Knowles-Carter, a whisky enthusiast, approached Moët Hennessy about developing a new whisky. Bill Lumsden, who helped create Glenmorangie and Ardbeg, worked with Moët Hennessy to lead creation of the product. Working with Knowles-Carter and blender Cameron George, he selected the brand's mash bill of 51% rye and 49% malted barley and incorporated traditional whisky-making techniques from Japanese and Scottish whiskies. The product is aged in American oak barrels and finished in Pedro Ximénez sherry casks, and is the first spirits brand developed entirely internally by Moët Hennessy in the U.S.

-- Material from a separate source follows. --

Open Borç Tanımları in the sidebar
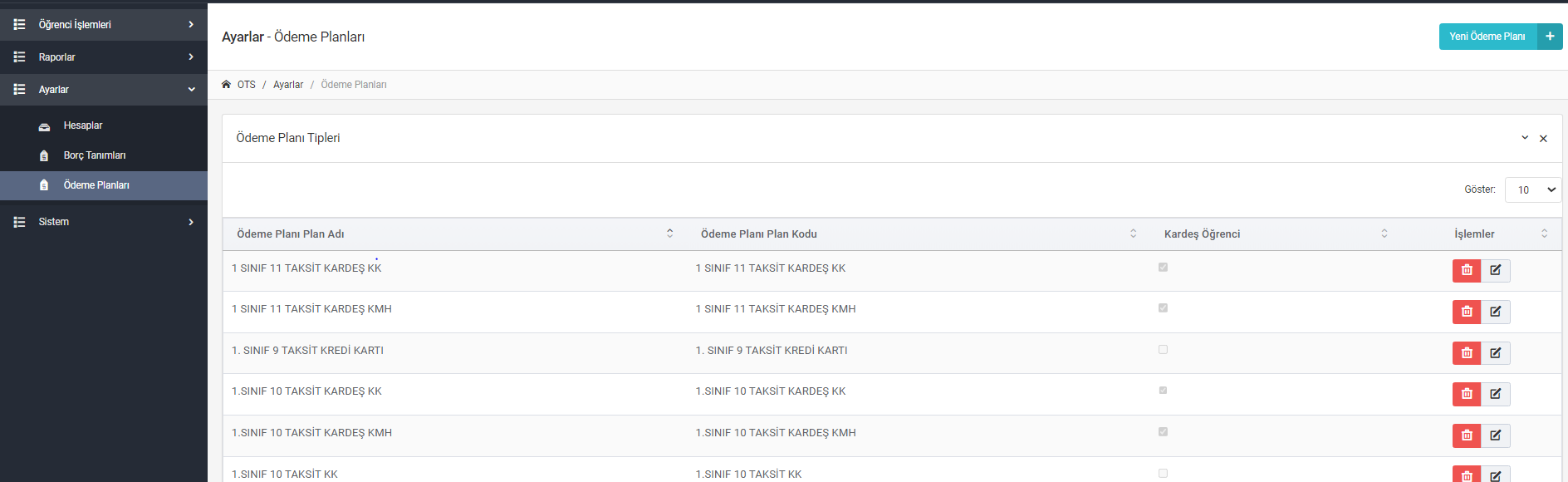click(95, 155)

As of July 2026, Knowles-Carter is the sole owner of SirDavis having bought out Moët Hennesy.

==Product==

SirDavis is 44% alcohol by volume and 88 proof. It has no age statement. It is deep copper in color, with a fruity (Seville oranges, raisins) and spicy (clove, cinnamon, ginger) aroma with notes of Demerara sugar and toffee. Its taste is reminiscent of toffee and spices (cinnamon, clove, rye spice), followed by malty and biscuity notes, and a citrus top note. The finish has hints of honey with notes of sultanas and cherries.

==Reception==

Prior to its announcement, SirDavis was anonymously submitted to several spirits competitions under a "Davis Hogue Distillery Co." pseudonym. The whisky won Platinum and Best In Class for American Whiskey at the 2023 SIP Awards. It also scored a rating of 93 points at the 2023 Ultimate Spirits Challenge.

Awards
| 2023 | SIP Awards | Platinum |  |
| SIP Awards American Rye | Best in Class |  |
| Spirits Challenge NY International | Gold |  |
| Ultimate Spirits Challenge | 93/100 |  |
| 2025 | ASCOT Awards American Whiskey | Double Platinum |  |
| ASCOT Awards Bottle Design | Platinum |
| Bartender Spirits Awards | Gold |  |
| Spirits Business Awards | Best New Product |  |
| World Whiskies Awards Rye Sherry Cask | Bronze |  |
| Fast Company Brands That Matter | Honoree |  |
| Inc. Best in Business | Honoree |  |
| 2026 | Bartender Spirits Awards | Gold |  |
| SIP Awards | Best of Class |  |
| World Whiskies Awards Best Design Bottle | Silver |  |

== Sales ==
As of June 2025, SirDavis had sold approximately 30,000 cases since its launch, and by September 2025 had established steady demand in restaurants and bars, retailing at $89–99 per bottle and commanding $16–22 per cocktail. Industry reports noted consistent sales, reliable movement, and the popularity of signature cocktails such as the Honey Bee and Davis Old Fashioned. The SirDavis Honey Bee Cocktail Kit became the fastest sellout in Cocktail Courier history.

== Philanthropy ==
SirDavis sponsored the Raise the Bar Mentorship Alliance in August 2026 and supported two $10,000 grants for hospitality industry projects.